*PROVIDED DATA*.
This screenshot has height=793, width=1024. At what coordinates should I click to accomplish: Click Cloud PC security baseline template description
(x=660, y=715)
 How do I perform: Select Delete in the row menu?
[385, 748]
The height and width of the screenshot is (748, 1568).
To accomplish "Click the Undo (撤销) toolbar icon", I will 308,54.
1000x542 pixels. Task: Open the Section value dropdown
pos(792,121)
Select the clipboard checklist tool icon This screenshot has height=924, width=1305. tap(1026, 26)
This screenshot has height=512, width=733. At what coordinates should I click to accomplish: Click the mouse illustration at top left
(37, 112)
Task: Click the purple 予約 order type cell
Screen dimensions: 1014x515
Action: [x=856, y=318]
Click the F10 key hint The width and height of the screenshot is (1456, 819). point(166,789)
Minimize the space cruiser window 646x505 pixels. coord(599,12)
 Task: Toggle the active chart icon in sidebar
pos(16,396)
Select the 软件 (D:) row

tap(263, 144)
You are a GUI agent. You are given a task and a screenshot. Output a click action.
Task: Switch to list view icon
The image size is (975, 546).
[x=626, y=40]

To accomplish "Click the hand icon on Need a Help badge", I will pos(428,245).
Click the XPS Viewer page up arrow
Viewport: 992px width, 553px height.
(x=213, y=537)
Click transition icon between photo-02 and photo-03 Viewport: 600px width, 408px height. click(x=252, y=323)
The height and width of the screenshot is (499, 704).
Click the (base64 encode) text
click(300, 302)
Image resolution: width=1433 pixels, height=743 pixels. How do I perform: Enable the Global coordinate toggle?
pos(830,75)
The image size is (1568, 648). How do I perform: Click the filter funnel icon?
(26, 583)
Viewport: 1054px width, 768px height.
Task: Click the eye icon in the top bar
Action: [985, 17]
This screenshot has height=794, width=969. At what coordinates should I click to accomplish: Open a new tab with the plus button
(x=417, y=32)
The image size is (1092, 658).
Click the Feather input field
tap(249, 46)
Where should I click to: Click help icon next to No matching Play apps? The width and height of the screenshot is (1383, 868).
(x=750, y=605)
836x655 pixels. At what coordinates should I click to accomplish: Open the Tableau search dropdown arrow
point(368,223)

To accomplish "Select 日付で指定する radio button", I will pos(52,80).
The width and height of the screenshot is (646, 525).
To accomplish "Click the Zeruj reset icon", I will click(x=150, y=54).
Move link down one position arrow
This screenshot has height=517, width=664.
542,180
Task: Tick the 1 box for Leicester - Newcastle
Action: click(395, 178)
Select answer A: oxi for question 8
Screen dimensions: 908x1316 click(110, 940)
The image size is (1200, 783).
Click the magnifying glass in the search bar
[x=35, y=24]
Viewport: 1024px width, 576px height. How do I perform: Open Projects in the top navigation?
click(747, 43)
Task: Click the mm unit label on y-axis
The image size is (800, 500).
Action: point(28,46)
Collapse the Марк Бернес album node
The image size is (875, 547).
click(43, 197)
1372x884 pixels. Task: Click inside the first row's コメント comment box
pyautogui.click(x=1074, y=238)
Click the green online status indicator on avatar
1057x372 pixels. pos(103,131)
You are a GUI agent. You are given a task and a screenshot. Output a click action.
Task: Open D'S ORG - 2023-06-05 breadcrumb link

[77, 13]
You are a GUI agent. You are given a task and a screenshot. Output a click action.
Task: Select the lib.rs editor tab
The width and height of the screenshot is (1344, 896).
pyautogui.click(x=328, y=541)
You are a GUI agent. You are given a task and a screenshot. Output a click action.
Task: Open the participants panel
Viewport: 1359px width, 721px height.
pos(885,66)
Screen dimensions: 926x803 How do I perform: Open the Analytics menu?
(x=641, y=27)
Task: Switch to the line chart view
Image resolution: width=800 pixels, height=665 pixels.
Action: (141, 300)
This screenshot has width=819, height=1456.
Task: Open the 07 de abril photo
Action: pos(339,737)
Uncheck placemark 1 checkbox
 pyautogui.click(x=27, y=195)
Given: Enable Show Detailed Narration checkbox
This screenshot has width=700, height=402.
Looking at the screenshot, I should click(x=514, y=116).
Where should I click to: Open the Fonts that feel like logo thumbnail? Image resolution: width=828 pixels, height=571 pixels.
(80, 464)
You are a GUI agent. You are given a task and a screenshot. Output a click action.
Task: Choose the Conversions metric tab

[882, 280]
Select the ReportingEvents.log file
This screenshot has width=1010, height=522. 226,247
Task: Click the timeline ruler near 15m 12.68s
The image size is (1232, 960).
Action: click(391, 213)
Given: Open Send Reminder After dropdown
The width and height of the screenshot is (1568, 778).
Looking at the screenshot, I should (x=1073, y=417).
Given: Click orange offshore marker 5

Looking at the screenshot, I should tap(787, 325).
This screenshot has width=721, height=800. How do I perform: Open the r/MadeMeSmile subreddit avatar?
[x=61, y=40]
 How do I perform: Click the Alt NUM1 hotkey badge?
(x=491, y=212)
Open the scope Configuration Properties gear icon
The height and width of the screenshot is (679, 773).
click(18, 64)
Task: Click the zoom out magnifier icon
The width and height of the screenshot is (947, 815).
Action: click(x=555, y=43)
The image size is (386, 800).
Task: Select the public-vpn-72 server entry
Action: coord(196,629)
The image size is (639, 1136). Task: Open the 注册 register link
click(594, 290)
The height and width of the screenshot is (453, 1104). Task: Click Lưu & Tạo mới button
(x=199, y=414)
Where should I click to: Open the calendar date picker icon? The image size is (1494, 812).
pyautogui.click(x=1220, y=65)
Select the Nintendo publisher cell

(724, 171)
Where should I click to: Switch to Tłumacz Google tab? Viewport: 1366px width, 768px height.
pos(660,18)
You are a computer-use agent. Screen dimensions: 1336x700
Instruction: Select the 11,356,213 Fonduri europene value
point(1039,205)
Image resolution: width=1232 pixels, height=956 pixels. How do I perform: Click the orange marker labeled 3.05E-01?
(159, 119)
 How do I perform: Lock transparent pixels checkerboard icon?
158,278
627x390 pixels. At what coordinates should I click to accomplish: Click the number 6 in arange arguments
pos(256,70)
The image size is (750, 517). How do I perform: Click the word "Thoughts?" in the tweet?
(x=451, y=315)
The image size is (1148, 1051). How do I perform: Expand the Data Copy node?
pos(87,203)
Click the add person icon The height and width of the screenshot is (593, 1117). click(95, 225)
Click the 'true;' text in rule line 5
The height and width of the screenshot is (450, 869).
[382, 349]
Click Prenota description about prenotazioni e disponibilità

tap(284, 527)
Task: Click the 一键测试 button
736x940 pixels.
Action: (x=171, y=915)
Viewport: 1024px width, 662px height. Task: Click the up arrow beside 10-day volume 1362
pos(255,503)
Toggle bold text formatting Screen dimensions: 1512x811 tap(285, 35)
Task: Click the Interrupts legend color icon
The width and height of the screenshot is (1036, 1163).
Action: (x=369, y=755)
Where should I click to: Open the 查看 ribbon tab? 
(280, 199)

*WORK TO DO*. Update the lines above by replacing "mouse illustration" with "mouse drawing" wherever it occurs, and leave everything else unchanged.

*THE COMPLETED TASK*.
This screenshot has height=793, width=1024. At what coordinates should I click to accomplish: Click Cloud PC security baseline template description
(x=660, y=715)
 How do I perform: Select Delete in the row menu?
[385, 748]
The height and width of the screenshot is (748, 1568).
To accomplish "Click the Undo (撤销) toolbar icon", I will 308,54.
1000x542 pixels. Task: Open the Section value dropdown
pos(792,121)
Select the clipboard checklist tool icon This screenshot has height=924, width=1305. tap(1026, 26)
This screenshot has height=512, width=733. At what coordinates should I click to accomplish: Click the mouse drawing at top left
(37, 112)
Task: Click the purple 予約 order type cell
Screen dimensions: 1014x515
Action: [x=856, y=318]
Click the F10 key hint The width and height of the screenshot is (1456, 819). point(166,789)
Minimize the space cruiser window 646x505 pixels. coord(599,12)
 Task: Toggle the active chart icon in sidebar
pos(16,396)
Select the 软件 (D:) row

tap(263, 144)
You are a GUI agent. You are given a task and a screenshot. Output a click action.
Task: Switch to list view icon
The image size is (975, 546).
[x=626, y=40]

To accomplish "Click the hand icon on Need a Help badge", I will pos(428,245).
Click the XPS Viewer page up arrow
Viewport: 992px width, 553px height.
(x=213, y=537)
Click transition icon between photo-02 and photo-03 Viewport: 600px width, 408px height. click(x=252, y=323)
The height and width of the screenshot is (499, 704).
Click the (base64 encode) text
click(300, 302)
Image resolution: width=1433 pixels, height=743 pixels. How do I perform: Enable the Global coordinate toggle?
pos(830,75)
The image size is (1568, 648). How do I perform: Click the filter funnel icon?
(26, 583)
Viewport: 1054px width, 768px height.
Task: Click the eye icon in the top bar
Action: [985, 17]
This screenshot has height=794, width=969. At what coordinates should I click to accomplish: Open a new tab with the plus button
(x=417, y=32)
The image size is (1092, 658).
Click the Feather input field
tap(249, 46)
Where should I click to: Click help icon next to No matching Play apps? The width and height of the screenshot is (1383, 868).
(x=750, y=605)
836x655 pixels. At what coordinates should I click to accomplish: Open the Tableau search dropdown arrow
point(368,223)

To accomplish "Select 日付で指定する radio button", I will pos(52,80).
The width and height of the screenshot is (646, 525).
To accomplish "Click the Zeruj reset icon", I will click(x=150, y=54).
Move link down one position arrow
This screenshot has height=517, width=664.
542,180
Task: Tick the 1 box for Leicester - Newcastle
Action: click(395, 178)
Select answer A: oxi for question 8
Screen dimensions: 908x1316 click(110, 940)
The image size is (1200, 783).
Click the magnifying glass in the search bar
[x=35, y=24]
Viewport: 1024px width, 576px height. How do I perform: Open Projects in the top navigation?
click(747, 43)
Task: Click the mm unit label on y-axis
The image size is (800, 500).
Action: point(28,46)
Collapse the Марк Бернес album node
The image size is (875, 547).
click(43, 197)
1372x884 pixels. Task: Click inside the first row's コメント comment box
pyautogui.click(x=1074, y=238)
Click the green online status indicator on avatar
1057x372 pixels. pos(103,131)
You are a GUI agent. You are given a task and a screenshot. Output a click action.
Task: Open D'S ORG - 2023-06-05 breadcrumb link

[77, 13]
You are a GUI agent. You are given a task and a screenshot. Output a click action.
Task: Select the lib.rs editor tab
The width and height of the screenshot is (1344, 896).
pyautogui.click(x=328, y=541)
You are a GUI agent. You are given a task and a screenshot. Output a click action.
Task: Open the participants panel
Viewport: 1359px width, 721px height.
pos(885,66)
Screen dimensions: 926x803 How do I perform: Open the Analytics menu?
(x=641, y=27)
Task: Switch to the line chart view
Image resolution: width=800 pixels, height=665 pixels.
Action: (141, 300)
This screenshot has width=819, height=1456.
Task: Open the 07 de abril photo
Action: pos(339,737)
Uncheck placemark 1 checkbox
 pyautogui.click(x=27, y=195)
Given: Enable Show Detailed Narration checkbox
This screenshot has width=700, height=402.
Looking at the screenshot, I should click(x=514, y=116).
Where should I click to: Open the Fonts that feel like logo thumbnail? Image resolution: width=828 pixels, height=571 pixels.
(80, 464)
You are a GUI agent. You are given a task and a screenshot. Output a click action.
Task: Choose the Conversions metric tab

[882, 280]
Select the ReportingEvents.log file
This screenshot has width=1010, height=522. 226,247
Task: Click the timeline ruler near 15m 12.68s
The image size is (1232, 960).
Action: click(391, 213)
Given: Open Send Reminder After dropdown
The width and height of the screenshot is (1568, 778).
Looking at the screenshot, I should (x=1073, y=417).
Given: Click orange offshore marker 5

Looking at the screenshot, I should tap(787, 325).
This screenshot has width=721, height=800. How do I perform: Open the r/MadeMeSmile subreddit avatar?
[x=61, y=40]
 How do I perform: Click the Alt NUM1 hotkey badge?
(x=491, y=212)
Open the scope Configuration Properties gear icon
The height and width of the screenshot is (679, 773).
click(18, 64)
Task: Click the zoom out magnifier icon
The width and height of the screenshot is (947, 815).
Action: click(x=555, y=43)
The image size is (386, 800).
Task: Select the public-vpn-72 server entry
Action: coord(196,629)
The image size is (639, 1136). Task: Open the 注册 register link
click(594, 290)
The height and width of the screenshot is (453, 1104). Task: Click Lưu & Tạo mới button
(x=199, y=414)
Where should I click to: Open the calendar date picker icon? The image size is (1494, 812).
pyautogui.click(x=1220, y=65)
Select the Nintendo publisher cell

(724, 171)
Where should I click to: Switch to Tłumacz Google tab? Viewport: 1366px width, 768px height.
pos(660,18)
You are a computer-use agent. Screen dimensions: 1336x700
Instruction: Select the 11,356,213 Fonduri europene value
point(1039,205)
Image resolution: width=1232 pixels, height=956 pixels. How do I perform: Click the orange marker labeled 3.05E-01?
(159, 119)
 How do I perform: Lock transparent pixels checkerboard icon?
158,278
627x390 pixels. At what coordinates should I click to accomplish: Click the number 6 in arange arguments
pos(256,70)
The image size is (750, 517). How do I perform: Click the word "Thoughts?" in the tweet?
(x=451, y=315)
The image size is (1148, 1051). How do I perform: Expand the Data Copy node?
pos(87,203)
Click the add person icon The height and width of the screenshot is (593, 1117). click(95, 225)
Click the 'true;' text in rule line 5
The height and width of the screenshot is (450, 869).
[382, 349]
Click Prenota description about prenotazioni e disponibilità

tap(284, 527)
Task: Click the 一键测试 button
736x940 pixels.
Action: (x=171, y=915)
Viewport: 1024px width, 662px height. Task: Click the up arrow beside 10-day volume 1362
pos(255,503)
Toggle bold text formatting Screen dimensions: 1512x811 tap(285, 35)
Task: Click the Interrupts legend color icon
The width and height of the screenshot is (1036, 1163).
Action: (x=369, y=755)
Where should I click to: Open the 查看 ribbon tab? 
(280, 199)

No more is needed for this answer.